Networking and inspiration included
And so, co-working communities in Amsterdam are sprouting all over the map, with companies such as B.Amsterdam, WeWork, Impact Hub and Spaces or even simple cafés like De Balie on Leidseplein offering desks in inspiring environments. Here, young startups can not only find a roof for their endeavours, but also like-minded collaborators – a process smoothed out by rich, tightly-organised calendars of social shindigs, networking lunches and guest-speaker events.

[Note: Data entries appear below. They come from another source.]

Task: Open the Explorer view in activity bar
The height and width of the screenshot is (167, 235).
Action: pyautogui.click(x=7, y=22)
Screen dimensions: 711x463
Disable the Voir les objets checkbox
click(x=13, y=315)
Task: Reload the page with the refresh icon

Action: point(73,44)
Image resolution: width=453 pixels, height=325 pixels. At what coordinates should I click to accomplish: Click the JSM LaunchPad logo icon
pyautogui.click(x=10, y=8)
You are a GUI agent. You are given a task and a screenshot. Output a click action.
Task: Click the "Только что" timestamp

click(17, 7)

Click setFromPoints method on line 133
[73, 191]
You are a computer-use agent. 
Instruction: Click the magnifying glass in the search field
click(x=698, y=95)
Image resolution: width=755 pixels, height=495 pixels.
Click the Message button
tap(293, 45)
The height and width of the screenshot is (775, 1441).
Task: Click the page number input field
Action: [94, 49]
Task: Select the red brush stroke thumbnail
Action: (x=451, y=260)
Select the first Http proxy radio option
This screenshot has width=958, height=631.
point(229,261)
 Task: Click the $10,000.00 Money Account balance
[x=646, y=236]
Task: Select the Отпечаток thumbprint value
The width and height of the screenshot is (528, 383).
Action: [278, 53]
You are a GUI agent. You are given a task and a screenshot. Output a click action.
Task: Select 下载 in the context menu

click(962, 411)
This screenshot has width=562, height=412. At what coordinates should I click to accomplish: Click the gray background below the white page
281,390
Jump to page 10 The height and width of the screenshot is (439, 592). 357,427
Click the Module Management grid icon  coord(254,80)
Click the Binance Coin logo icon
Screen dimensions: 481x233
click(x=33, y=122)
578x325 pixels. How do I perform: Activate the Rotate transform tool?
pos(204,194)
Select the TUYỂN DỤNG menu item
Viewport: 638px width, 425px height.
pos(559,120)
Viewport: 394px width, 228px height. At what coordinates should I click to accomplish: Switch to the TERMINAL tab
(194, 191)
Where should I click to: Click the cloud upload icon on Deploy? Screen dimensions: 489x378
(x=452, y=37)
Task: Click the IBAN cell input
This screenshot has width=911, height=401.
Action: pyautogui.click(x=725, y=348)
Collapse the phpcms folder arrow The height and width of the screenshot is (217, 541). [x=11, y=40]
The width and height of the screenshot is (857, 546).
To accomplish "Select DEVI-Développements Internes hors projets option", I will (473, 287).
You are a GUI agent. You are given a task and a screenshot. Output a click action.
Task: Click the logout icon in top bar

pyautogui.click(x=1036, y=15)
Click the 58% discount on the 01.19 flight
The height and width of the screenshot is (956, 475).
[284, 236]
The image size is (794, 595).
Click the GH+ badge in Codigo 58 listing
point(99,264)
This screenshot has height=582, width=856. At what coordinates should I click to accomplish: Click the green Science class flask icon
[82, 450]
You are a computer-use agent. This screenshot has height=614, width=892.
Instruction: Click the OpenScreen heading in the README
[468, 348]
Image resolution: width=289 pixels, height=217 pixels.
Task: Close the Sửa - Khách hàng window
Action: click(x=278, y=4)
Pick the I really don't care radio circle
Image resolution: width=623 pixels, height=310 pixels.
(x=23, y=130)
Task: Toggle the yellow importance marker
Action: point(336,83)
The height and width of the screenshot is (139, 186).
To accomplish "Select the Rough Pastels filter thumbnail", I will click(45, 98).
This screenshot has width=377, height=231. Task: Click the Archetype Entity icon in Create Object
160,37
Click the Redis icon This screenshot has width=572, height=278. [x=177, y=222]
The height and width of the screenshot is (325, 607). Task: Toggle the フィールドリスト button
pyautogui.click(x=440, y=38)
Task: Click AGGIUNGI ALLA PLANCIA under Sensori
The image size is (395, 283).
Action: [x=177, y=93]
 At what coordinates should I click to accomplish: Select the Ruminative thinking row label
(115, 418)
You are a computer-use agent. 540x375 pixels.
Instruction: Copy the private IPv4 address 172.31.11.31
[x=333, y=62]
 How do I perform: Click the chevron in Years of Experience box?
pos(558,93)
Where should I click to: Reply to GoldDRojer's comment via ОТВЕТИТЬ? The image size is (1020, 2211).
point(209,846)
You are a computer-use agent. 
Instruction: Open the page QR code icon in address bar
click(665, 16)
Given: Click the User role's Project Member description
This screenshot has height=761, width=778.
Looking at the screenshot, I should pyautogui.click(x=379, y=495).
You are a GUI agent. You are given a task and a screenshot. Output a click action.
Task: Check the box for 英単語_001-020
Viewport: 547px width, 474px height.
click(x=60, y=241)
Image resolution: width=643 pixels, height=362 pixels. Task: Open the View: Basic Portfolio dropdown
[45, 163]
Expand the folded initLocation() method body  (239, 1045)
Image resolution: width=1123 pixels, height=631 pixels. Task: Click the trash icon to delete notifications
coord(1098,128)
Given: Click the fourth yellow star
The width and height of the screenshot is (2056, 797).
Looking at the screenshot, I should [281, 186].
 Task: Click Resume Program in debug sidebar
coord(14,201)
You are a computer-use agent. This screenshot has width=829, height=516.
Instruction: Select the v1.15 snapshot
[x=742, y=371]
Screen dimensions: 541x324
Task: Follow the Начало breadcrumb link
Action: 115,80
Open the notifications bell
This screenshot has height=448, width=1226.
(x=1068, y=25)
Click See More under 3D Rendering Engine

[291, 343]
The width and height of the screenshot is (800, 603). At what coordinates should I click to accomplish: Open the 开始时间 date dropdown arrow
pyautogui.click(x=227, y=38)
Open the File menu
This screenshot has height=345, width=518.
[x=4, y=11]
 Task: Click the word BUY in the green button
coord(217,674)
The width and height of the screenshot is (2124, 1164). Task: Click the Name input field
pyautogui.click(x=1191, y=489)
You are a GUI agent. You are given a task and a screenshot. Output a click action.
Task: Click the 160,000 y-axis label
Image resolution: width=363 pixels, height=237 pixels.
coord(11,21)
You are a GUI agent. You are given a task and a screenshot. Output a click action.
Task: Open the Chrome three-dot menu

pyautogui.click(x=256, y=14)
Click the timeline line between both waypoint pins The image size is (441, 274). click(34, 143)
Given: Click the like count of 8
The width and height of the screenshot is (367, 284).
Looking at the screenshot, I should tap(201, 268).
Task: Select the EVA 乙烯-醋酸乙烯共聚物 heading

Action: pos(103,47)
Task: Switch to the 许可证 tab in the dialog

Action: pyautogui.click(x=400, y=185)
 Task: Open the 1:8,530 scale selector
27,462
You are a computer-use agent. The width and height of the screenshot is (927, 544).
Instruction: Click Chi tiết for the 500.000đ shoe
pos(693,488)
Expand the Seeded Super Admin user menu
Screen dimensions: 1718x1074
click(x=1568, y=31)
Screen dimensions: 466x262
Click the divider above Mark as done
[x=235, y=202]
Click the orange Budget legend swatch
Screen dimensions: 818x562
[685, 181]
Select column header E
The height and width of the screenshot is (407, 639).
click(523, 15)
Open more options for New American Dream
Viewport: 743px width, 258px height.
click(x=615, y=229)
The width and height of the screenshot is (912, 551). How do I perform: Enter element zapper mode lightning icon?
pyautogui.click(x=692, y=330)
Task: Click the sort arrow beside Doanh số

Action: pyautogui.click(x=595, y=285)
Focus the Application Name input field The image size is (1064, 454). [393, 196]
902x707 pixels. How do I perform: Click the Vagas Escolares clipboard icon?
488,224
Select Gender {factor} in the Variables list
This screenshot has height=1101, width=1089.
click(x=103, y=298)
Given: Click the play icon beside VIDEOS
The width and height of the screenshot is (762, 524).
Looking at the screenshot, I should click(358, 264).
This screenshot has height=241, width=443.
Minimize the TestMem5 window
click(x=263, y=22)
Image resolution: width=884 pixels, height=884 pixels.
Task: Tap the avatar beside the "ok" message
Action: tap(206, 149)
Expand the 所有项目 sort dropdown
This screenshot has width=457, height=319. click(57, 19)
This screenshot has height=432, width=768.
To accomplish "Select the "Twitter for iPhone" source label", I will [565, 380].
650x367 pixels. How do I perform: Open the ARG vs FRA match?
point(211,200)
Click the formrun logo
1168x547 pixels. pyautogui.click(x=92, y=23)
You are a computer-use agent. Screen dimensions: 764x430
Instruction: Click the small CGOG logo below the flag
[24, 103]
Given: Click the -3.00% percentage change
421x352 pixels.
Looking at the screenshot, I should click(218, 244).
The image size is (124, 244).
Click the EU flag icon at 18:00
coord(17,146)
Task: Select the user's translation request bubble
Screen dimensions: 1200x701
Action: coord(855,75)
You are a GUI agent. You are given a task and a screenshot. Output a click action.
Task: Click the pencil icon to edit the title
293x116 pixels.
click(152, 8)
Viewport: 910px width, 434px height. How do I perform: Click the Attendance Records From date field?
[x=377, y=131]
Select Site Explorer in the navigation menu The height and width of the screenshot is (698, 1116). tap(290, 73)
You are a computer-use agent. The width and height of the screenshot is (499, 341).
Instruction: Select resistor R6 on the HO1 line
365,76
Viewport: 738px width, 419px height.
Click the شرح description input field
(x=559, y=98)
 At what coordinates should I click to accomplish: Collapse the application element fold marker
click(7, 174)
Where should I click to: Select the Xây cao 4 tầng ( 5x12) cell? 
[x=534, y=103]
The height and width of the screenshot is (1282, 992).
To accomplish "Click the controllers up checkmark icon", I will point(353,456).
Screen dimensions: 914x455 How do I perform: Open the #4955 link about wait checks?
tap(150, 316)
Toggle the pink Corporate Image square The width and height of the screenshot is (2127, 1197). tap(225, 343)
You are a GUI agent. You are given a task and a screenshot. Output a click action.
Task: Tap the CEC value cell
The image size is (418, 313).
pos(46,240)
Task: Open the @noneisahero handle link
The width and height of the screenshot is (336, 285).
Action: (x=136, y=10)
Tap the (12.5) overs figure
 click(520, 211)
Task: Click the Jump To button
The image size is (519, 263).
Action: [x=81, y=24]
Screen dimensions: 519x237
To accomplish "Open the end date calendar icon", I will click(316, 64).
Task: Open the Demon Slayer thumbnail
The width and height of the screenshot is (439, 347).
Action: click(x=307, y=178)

Bringing people and skills together
This growing – exploding – trend is explained by Ronald van den Hoff, co-founder of the co-working space platform Seats2Meet: “We have forgotten that economics isn’t about mathematics – it’s a social science,” he says. “We are moving back towards its essence: creation between people.” Putting people’s skills together creates value, even without big, formal organisational structures to regiment them. As Van den Hoff points out, especially in the post-financial crisis world, access is more important than ownership. And that is the entire concept on which Seats2Meet was created. It uses a custom, self-learning algorithm to create ‘serendipity’ matches between members. It not only finds them a nice spot to plop their laptop and work on their project, it also partners them with other users whose needs and skills are complementary. Van den Hoff explains: “People start collaborating, and they learn from each other, become better professionals, develop their network and start new organisations.”
Reinforcing each other
In 2011, Sella van de Griend came to Seats2Meet Utrecht for the free lunches. But she was quickly introduced to a vast array of people who gave her advice, assistance and discounts for her growing parenting coaching business, and five years later, her dream of opening a school for gifted children is coming true. “It was quite a struggle, but an amazing process at the same time. I met more than 150 people through Seats2Meet, and without their help, Happy Kids Basisschool Utrecht wouldn’t exist.” Now she pays the favours back – and forward – by offering her own knowledge and inspiring energy: “Seats2Meet gave me a belief in asking for help. This culture of sharing is a wonderful experience – everything, everybody, reinforces each other.”
Startups meet corporates
The process isn’t limited to young entrepreneurs and freelancers: big companies too are starting to measure the value of this new ‘inter-dependent’ economic order and are hopping on board the co-working train, vastly expanding the networking capabilities of the system. Dutch insurance giant Achmea regularly uses the Seats2meet ecosystem to match its employees to visitors or independents. In the past year alone, this move has generated 47 innovation projects, with five currently on the market.
Strengthening the ecosystem
The beauty of the system is that the more people join and the more actively they participate, the bigger and wider the results – not only locally, but globally. Ultimately, as described by Van den Hoff, the possibilities of such a collaborative network are endless, not only to enrich professional lives, but to facilitate every step of the day. For example, with your approval, Seats2Meet can share your route and schedule with other independents, and suddenly it’s easier to get a ride to your booked Seats2Meet desk in a shared car; or to pick up food on your way home from a local chef. “I call this asynchronous reciprocity,” says Van den Hoff. “You may not benefit immediately from tapping into the network, but you’ll suddenly see the value of the give-and-take at five or six degrees of separation.”
Today’s digital tools are changing how we work in ways we sometimes take for granted but often can’t even perceive yet. We are at the embryonic stages of a profound change in the fabric of the workplace where social capital is replacing monetary capital, and where individual enterprise and responsibility blossom.